Studies in individuals with autism and in autism mouse models suggest that alterations in parvalbumin expression in interneurons may represent a unifying molecular hub for autism pathobiology. By manipulating parvalbumin levels in transgenic mice, Beat Schwaller expects to shed new light on the role of parvalbumin-expressing interneurons in autism.

Early ASD diagnosis is crucial for the initiation of behavioral therapies — therapies which often lead to a better outcome for affected individuals. Veerle Somers will identify and characterize novel maternal autoantibodies associated with the development of ASD in offspring. These findings have the potential to uncover predictive and diagnostic biomarkers for ASD and could elucidate novel etiological mechanisms of early impairment of fetal brain development in ASD.

Dagmar Sternad, in collaboration with Pawan Sinha and Robert Joseph, proposes to experimentally test the Predictive Impairment in Autism hypothesis, which posits that the multifaceted manifestations of autism in several domains have a common core: an impaired ability to make predictions. Focusing on the motor domain, Sternad’s team has developed a suite of novel, child-friendly, virtual games that examine motor performance in interception tasks with different degrees of predictive challenges. They plan to provide a quantitative behavioral characterization of motor-predictive impairments in a genetically defined group of children recruited from the SPARK cohort.

Electroencephalogram (EEG) scalp recordings are one of the most common measures of brain activity, but EEG data lacks cellular resolution. Stefano Panzeri aims to develop new mathematical models based on the principles underlying the theory of neural network dynamics to estimate the activity of specific types of neurons from EEG data. These tools can be used to better track the underlying neuronal processes that contribute to the severity and progression of autism spectrum disorders.
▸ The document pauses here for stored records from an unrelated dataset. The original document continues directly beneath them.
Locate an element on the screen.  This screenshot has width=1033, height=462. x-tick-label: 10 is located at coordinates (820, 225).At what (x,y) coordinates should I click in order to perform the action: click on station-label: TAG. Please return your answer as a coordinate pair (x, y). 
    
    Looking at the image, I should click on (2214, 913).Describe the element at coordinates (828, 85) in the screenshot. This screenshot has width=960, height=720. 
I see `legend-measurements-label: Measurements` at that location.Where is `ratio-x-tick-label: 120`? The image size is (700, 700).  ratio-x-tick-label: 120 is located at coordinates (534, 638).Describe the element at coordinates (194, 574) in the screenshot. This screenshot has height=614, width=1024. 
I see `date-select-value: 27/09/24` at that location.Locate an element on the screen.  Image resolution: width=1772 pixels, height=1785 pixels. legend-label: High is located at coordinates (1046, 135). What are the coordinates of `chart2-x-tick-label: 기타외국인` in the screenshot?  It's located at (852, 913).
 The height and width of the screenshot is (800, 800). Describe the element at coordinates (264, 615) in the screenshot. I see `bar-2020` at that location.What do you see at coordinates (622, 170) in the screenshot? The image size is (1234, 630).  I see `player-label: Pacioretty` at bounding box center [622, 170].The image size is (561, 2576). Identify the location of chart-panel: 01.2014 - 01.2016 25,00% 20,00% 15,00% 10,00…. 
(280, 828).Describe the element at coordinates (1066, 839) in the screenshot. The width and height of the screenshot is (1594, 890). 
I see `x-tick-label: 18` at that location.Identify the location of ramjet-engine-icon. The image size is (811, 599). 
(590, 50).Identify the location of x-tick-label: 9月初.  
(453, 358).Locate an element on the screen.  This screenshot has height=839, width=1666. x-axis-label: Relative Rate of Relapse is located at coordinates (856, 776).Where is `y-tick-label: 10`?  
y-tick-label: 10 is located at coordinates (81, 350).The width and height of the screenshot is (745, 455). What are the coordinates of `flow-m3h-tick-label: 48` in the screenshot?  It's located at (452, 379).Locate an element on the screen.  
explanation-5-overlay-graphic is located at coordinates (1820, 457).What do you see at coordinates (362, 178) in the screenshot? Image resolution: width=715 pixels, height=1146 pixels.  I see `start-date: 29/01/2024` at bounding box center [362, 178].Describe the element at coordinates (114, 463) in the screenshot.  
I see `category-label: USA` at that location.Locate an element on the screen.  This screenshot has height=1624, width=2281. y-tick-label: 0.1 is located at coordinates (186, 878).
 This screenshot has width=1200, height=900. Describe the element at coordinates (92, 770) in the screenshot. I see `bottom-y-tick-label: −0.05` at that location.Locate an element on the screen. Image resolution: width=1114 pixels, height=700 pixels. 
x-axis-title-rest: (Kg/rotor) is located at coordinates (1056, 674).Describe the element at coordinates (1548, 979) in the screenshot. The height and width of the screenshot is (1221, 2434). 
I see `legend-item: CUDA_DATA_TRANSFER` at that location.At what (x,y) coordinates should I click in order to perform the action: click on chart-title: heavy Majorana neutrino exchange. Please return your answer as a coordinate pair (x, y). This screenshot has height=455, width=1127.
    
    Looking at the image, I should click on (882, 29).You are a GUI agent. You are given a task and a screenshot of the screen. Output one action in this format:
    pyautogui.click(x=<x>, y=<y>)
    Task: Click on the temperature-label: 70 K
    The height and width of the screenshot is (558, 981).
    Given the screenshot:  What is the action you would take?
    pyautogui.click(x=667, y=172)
While clinical and pathological studies of individuals diagnosed with ASD have repeatedly implicated the cerebellum in ASD pathogenesis, whole-tissue analyses have not found differences in gene expression between ASD and unaffected cerebellar tissue. Kathleen Millen, in collaboration with Kimberly Aldinger, plans to use state-of-the-art single-cell and bulk tissue RNA sequencing to fully define the molecular and cellular diversity across all cell types within the cerebellum in ASD.

Aberrations of the brain’s myelinated white matter have come to light in autism spectrum disorders (ASDs). Neuroligin 3, an ASD risk gene, is strongly expressed in myelin-forming glial cells. Michelle Monje proposes to assess myelination and myelin plasticity in a neuroligin 3 mutant mouse model to understand how changes in myelin may be involved in the pathophysiology of ASD.

Several lines of evidence suggest that neurogenesis during brain development is disrupted in autism, but the mechanisms are unclear. Jeremy Willsey and Martin Kampmann will leverage advances in stem cell technology and CRISPR-based genetic approaches to understand the intersection between autism risk genes and neurogenesis, with the goal of determining whether common molecular pathways underlie the pathogenesis of autism.

A major challenge for autism research is to establish convergent mechanisms that group apparently distinct genetic etiologies. Through investigation and comparison of transcriptome profiles, Eric Morrow aims to identify genetic and mechanistic points of convergence in cells mutant for UBE3A or NHE6 that underlie autism or social communication.

Bilal Haider plans to measure intact cortical circuit activity during quantifiable sensory and behavioral impairments in Cntnap2 knockout mice — a genetically relevant model of autism spectrum disorder (ASD). Findings from these studies are expected to build a detailed picture of how cortical circuit dysfunctions in an ASD mouse model leads to misperception of the external sensory world.

Autism spectrum disorder (ASD) is diagnosed four times as often in boys compared than girls, but the developmental mechanisms that lead to this male bias have not been elucidated. Jessica Tollkuhn recently identified 13 high-confidence ASD risk genes that exhibited increased expression in two sexually dimorphic brain regions of female mice compared to males. The goal of the current project is to determine if this female bias in expression of ASD risk genes extends to cortical brain regions and is restricted to specific cell types, with the long-term goal of understanding female resiliency to developing ASD.